Debunking Myths

Below are 10 points created by our organization, debunking myths and inaccuracies about Light Rail, SkyTrain and Bus Rapid Transit.

(Click or tap to expand the boxes below)

Light Rail Myths

Myth #1: LRT is more cost-effective

Light Rail Supporters: “We can build 27km of LRT for the same cost as 17km of SkyTrain”

FACT: 17 kms of SkyTrain AND 24KM OF BUS RAPID TRANSIT could be built for the same cost.

  • This alternative would have more transportation benefits and lower long-term operating costs

Myth #2: LRT is better for shaping communities

Light Rail Supporters: “SkyTrain does not build communities. It separates them with big, tall concrete structures.”
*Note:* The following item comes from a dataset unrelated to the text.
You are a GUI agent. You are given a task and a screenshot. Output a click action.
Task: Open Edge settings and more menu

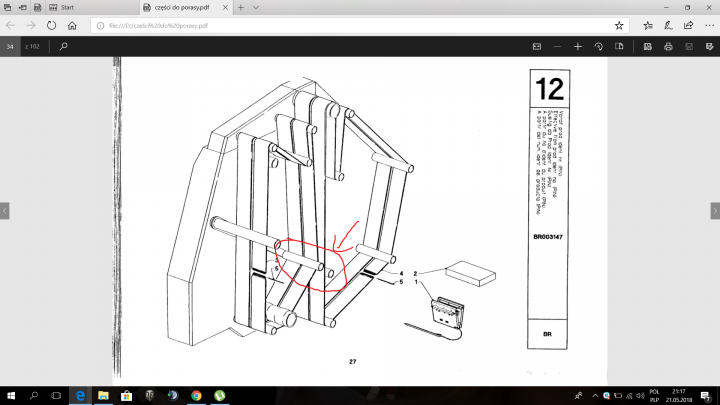click(x=707, y=25)
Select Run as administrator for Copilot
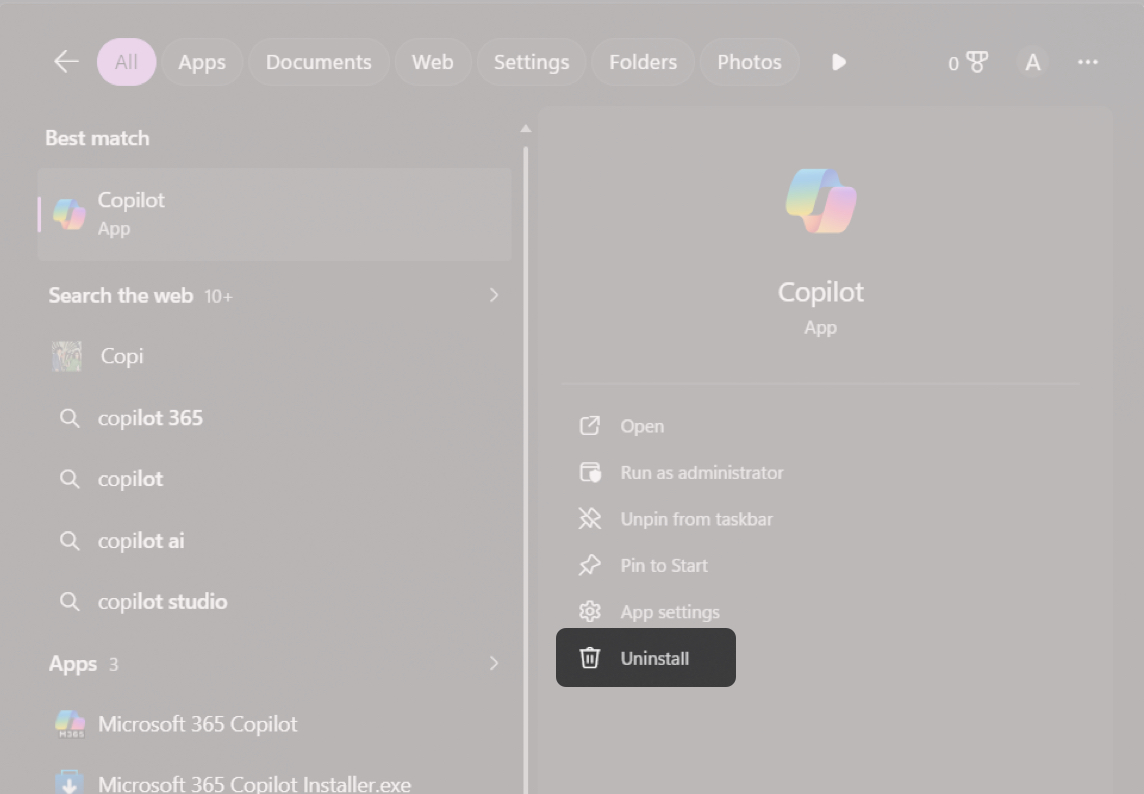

FACT: SkyTrain has already demonstrated its ability to help build communities

  • Many examples of communities in this region built by SkyTrain (New West Station, Marine Gateway, Brentwood, Lougheed, Metrotown, others)
  • With significantly higher ridership, SkyTrain will make for busier and more successful station areas

Myth #3: LRT links the most communities with rapid transit

Light Rail Supporters: “We can build 27km of LRT for the same cost as 17km of SkyTrain”
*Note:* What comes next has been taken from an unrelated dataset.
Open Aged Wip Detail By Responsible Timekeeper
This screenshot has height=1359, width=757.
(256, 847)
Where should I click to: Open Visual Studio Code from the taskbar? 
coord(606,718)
FACT: A SkyTrain + BRT system would link all of the same communities and potentially more.

  • Light Rail trains will create few travel time benefits over existing rapid buses
  • Light Rail will miss many communities like Cloverdale, South Surrey and Scottsdale. Bus Rapid Transit could expand to these communities with no transfers.
  • Light Rail will require a driver on each train and new maintenance facilities, increasing ongoing operating and maintenance costs
  • Alternatives like Bus Rapid Transit provide the same benefits as an LRT but offer superior flexibilities like the ability to detour around accidents.
  • With high annual operating costs, Light Rail will prevent further expansion of the city-wide bus system.
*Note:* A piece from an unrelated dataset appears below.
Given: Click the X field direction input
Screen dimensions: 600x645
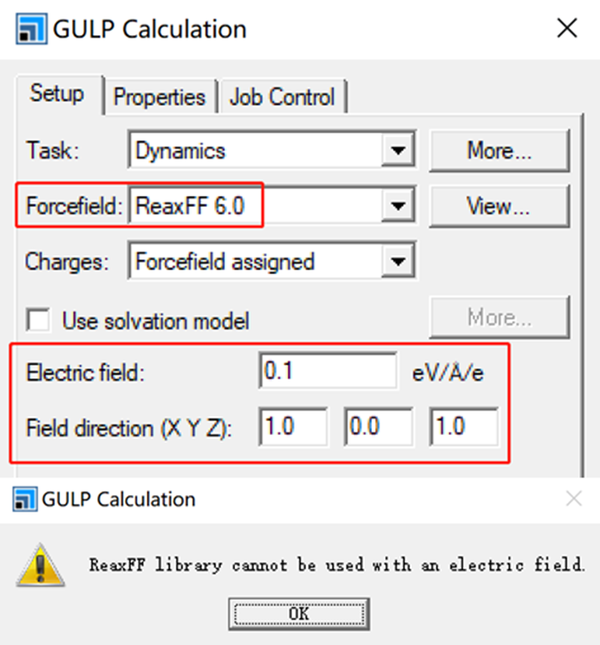Looking at the screenshot, I should [x=293, y=427].
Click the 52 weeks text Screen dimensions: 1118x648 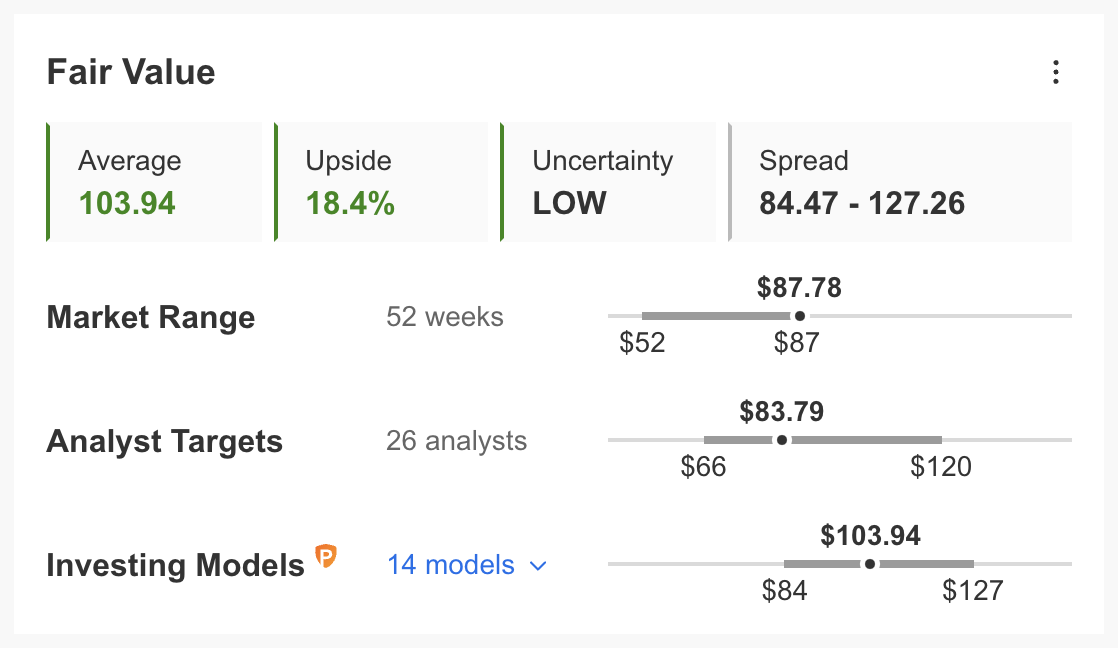click(445, 317)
Myth #4: LRT makes more sense from a land-use planning perspective

Light Rail supporters: Investing in LRT rather than SkyTrain makes both economic and land use sense

FACT: LRT doesn’t make more sense from any perspective.

  • BRT on the same corridor can create the same travel time benefits and provide high capacity for future growth.
  • SkyTrain on the same corridor can create significantly more travel time and economic benefits.
  • Both options can generate significant land-use change as long as local government is actively supporting it.

Myth #5: LRT is more community-friendly

Light Rail Supporters: “It’s not about moving people as far as you can from A to B; it’s about building a community”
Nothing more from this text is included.